To address the first issue, we will discuss a statistical technique for reducing the dimensionality of a dataset called Principal Components Analysis. To address the second, we will discuss Exploratory Multiple Regression. To address the third, we will discuss Geographically Weighted Regression.

Case Study

To illustrate this discussion, we will be working with three sets of data from my research in Oaxaca. Namely, we will assess the degree to which we can predict concentrations of five major and minor elements in subsurface clay deposits using data derived from remote sensing. For me, these data are of interest because understanding the distribution of compositionally distinct clay resources may help us track ancient pottery production and exchange in the region. For this tutorial, these data serve simply as an example of a complex multivariate spatial problem. Each dataset used in this study is outlined briefly below:

  1. Tlacolula Clays: These data consist of 137 point features from across the eastern arm of the Valley of Oaxaca, the Tlacolula Valley. During the summers of 2007 and 2012, clay samples were collected from each of these locations, exported to OSU, and analyzed using INAA to estimate the elemental composition of each sample across 30 elements. For this exercise, we focus on just five of major and minor elements: Aluminum (Al), Calcium (Ca), Sodium (Na), Potassium (K), and Iron (Fe). These will act as our dependent variables.
  1. ASTER Bands: These data consist of spectral reflectance and emissivity measurements for 13 bands of remote sensing imagery extracted from a single tile of ASTER data from a cloud-free day in June of 2001. These include two Very Near Infrared (VNIR) bands taken at a spatial resolution of 15 m, six Short-wave Infrared (SWIR) bands taken at a spatial resolution of 30 m, and five Thermal Infrared (TIR) bands taken at a spatial resolution of 90 m. A common use of ASTER data is the mapping and classification of surface geology. If parent material is a good predictor of clay composition in this area, ASTER imagery may serve as a good proxy measure of sediment lithology. These data will therefore act as our first set of predictor variables.
  1. DEM-derived surfaces: Beyond parent material, we may expect the chemical composition of clay deposits to be affected by processes such as soil development, erosion, and alluvial movement of sediments. All of these are difficult to measure directly, but are heavily affected by factors such as slope, which are easily measured using remote sensing. We therefore added a second set of possible predictor variables to our analysis, these derived from a single ASTER 90 m DEM. These include elevation, slope, and flow accumulation. All three of these variables were log-transformed to better approximate a normal distribution.

Software

All of the statistical methods described in this tutorial are available under multiple software packages. I used a combination of ENVI (for manipulation of ASTER data), ARCGIS (for most other spatial analysis and data manipulation), and JMP (for non-spatial data analysis). I cannot speak to how these software compare to other software with similar capabilities. In fact, I am confident you prefer your favorite software packages over mine 🙂 For this reason, I will emphasize methods and interpretation over software throughout this tutorial.

Principal Components Analysis

A primary concern in multiple regression analyses is the tendency to over-fit a model simply by including too many variables. This is problematic because it both overstates the degree to which a response variable can be predicted with a series of independent variables, and it becomes extremely difficult to interpret. Our dataset has sixteen predictor variables, which is almost certainly too many for the number of cases we are analyzing.

Items in a dataset:
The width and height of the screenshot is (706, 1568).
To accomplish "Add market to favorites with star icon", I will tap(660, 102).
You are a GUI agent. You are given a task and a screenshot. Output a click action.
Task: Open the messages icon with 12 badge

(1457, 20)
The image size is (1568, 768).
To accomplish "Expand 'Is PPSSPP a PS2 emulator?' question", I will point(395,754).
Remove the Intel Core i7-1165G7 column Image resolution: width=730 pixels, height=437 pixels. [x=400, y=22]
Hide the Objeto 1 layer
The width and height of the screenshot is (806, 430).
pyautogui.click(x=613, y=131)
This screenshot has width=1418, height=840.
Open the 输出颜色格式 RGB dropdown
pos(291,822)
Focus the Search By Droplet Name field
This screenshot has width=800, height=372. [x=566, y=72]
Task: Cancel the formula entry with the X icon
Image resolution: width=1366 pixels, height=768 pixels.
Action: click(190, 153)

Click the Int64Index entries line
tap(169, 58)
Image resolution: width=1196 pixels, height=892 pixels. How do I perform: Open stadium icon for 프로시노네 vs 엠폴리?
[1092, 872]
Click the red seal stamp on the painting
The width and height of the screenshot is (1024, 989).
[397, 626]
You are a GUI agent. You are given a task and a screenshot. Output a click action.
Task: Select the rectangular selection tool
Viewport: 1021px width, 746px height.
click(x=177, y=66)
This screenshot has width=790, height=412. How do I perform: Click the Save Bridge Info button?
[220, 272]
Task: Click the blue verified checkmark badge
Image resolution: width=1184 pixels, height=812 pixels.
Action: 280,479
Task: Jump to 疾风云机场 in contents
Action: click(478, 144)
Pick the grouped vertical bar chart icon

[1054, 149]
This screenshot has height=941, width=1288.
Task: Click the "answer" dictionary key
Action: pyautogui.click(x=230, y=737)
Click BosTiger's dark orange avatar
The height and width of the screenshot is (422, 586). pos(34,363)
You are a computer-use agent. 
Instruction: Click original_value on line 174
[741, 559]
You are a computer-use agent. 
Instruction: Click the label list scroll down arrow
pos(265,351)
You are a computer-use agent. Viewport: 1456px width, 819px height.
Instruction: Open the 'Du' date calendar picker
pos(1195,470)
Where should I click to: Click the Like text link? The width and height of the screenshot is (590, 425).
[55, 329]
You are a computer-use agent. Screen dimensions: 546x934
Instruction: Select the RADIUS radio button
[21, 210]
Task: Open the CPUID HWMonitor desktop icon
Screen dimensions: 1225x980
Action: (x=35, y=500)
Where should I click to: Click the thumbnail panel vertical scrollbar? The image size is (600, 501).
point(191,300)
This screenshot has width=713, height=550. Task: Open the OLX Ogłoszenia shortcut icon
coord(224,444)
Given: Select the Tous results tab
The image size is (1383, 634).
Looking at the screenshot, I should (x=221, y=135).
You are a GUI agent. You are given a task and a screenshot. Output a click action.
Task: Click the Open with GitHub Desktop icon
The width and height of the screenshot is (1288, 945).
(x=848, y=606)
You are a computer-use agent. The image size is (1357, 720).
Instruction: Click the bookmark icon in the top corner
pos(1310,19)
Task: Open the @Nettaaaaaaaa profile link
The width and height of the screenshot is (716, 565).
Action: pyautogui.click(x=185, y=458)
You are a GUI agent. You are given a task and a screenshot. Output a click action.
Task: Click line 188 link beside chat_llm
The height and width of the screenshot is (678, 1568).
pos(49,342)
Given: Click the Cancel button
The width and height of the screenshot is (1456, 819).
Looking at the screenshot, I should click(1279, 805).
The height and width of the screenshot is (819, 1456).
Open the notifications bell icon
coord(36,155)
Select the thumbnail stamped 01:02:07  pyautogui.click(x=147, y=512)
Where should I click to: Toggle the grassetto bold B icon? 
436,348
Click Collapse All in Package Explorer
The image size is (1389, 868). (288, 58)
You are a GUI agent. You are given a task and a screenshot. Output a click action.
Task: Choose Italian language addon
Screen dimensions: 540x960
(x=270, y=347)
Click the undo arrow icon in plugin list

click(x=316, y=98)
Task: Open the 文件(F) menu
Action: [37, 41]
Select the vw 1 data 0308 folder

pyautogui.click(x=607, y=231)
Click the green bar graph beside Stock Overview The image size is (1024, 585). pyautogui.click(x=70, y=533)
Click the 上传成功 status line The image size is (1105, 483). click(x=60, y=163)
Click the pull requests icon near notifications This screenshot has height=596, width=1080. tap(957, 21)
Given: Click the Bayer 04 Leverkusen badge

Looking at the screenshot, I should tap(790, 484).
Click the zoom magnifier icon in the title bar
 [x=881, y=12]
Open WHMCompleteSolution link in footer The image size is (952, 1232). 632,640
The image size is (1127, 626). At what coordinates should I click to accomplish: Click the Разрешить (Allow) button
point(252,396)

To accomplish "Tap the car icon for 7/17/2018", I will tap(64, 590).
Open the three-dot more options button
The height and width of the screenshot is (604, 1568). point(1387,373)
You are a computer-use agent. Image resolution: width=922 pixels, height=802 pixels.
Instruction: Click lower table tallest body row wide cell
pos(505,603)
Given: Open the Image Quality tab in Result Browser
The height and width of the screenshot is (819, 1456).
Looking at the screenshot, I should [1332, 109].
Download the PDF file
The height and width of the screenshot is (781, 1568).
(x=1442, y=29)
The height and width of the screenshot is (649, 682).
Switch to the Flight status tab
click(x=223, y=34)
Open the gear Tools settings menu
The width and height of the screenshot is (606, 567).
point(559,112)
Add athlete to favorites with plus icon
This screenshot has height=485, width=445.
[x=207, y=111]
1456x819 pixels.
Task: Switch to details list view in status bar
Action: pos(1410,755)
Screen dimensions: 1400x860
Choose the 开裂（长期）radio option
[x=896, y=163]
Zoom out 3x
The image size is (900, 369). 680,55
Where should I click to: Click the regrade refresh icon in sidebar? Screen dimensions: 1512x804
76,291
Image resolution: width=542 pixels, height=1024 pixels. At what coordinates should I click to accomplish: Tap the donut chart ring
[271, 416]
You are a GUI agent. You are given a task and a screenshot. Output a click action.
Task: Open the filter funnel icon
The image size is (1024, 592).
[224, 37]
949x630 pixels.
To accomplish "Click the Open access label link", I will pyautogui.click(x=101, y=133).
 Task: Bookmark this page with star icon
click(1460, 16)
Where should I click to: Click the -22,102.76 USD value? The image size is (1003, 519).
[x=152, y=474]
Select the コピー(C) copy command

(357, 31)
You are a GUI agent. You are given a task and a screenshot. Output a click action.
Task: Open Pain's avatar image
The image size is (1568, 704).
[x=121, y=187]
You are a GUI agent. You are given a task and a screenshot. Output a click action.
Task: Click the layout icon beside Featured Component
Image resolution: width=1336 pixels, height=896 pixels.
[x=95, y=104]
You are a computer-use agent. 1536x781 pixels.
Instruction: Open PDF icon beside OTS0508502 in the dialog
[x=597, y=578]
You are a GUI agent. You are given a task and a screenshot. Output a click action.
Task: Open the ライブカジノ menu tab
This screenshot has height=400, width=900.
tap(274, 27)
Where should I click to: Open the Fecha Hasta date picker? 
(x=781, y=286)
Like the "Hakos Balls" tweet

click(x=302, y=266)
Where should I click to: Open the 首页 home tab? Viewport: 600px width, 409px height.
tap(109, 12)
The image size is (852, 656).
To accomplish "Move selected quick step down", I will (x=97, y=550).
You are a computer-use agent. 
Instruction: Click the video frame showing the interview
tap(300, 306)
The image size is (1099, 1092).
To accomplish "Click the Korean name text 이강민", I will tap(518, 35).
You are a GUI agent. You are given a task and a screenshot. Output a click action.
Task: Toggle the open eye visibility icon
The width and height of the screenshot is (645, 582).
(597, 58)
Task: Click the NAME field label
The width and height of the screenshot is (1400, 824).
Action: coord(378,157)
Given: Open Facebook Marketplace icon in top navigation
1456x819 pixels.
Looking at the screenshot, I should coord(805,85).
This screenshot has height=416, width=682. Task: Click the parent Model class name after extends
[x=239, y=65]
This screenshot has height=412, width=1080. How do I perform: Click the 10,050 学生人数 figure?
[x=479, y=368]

# Work instructions:
Copy the tutorial excerpt, starting with "A primary concern" and going on through "we are analyzing.", and change "sixteen" to "16". The items play no part in this exercise.

# Written response:
A primary concern in multiple regression analyses is the tendency to over-fit a model simply by including too many variables. This is problematic because it both overstates the degree to which a response variable can be predicted with a series of independent variables, and it becomes extremely difficult to interpret. Our dataset has 16 predictor variables, which is almost certainly too many for the number of cases we are analyzing.